1550 painting by Tintoretto

Portrait of Procurator Jacopo Soranzo is an oil on canvas by Tintoretto, from 1550. It is held in the Gallerie dell'Accademia, in Venice. A larger portrait of Soranzo with his family also survives, now divided into three parts, all held at the Pinacoteca del Castello Sforzesco, in Milan.

==History==
Tintoretto had fame as a great portrait painter, and as his fame grew, so did the number of portraits he was commissioned. This painting, which came from the Procuratorium de Supra, was originally larger and in the form of a lunette. Towards the end of the 16th century, the artist and his son Domenico remade it to adapt it to the recently rebuilt Procuratorium.>

==Description==
The painting depicts Jacopo Soranzo, who was appointed procurator in 1522 (as evidenced by the inscription along the upper edge of the canvas).
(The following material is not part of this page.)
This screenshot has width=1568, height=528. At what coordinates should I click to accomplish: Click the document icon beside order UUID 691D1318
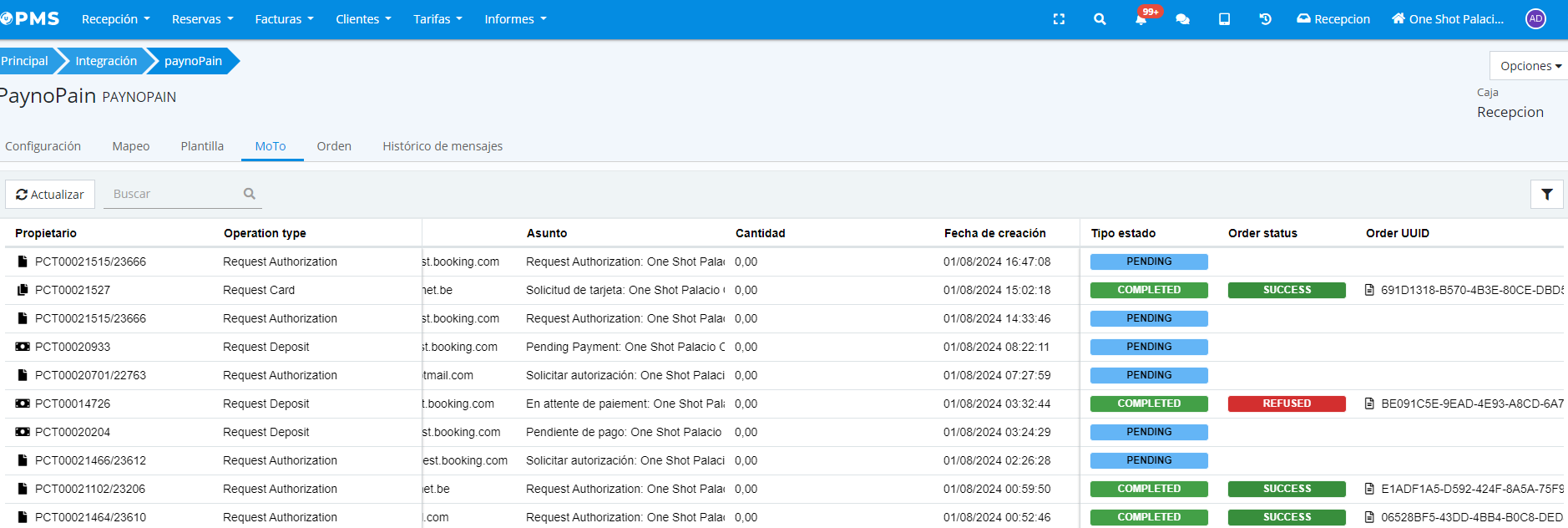pyautogui.click(x=1369, y=290)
The procurator is depicted in accordance with the compositional scheme chosen by Tintoretto for portraits of elderly people. Despite the ceremonial static pose, Soranzo's face has a lively expression, which is emphasized by the chiaroscuro created by the light beam coming from the right and illuminating his old look, white hair and beard. The careful depiction of the face and hands corresponds to a more laconic language of colored strokes on the drapery and damask pattern of the clothing.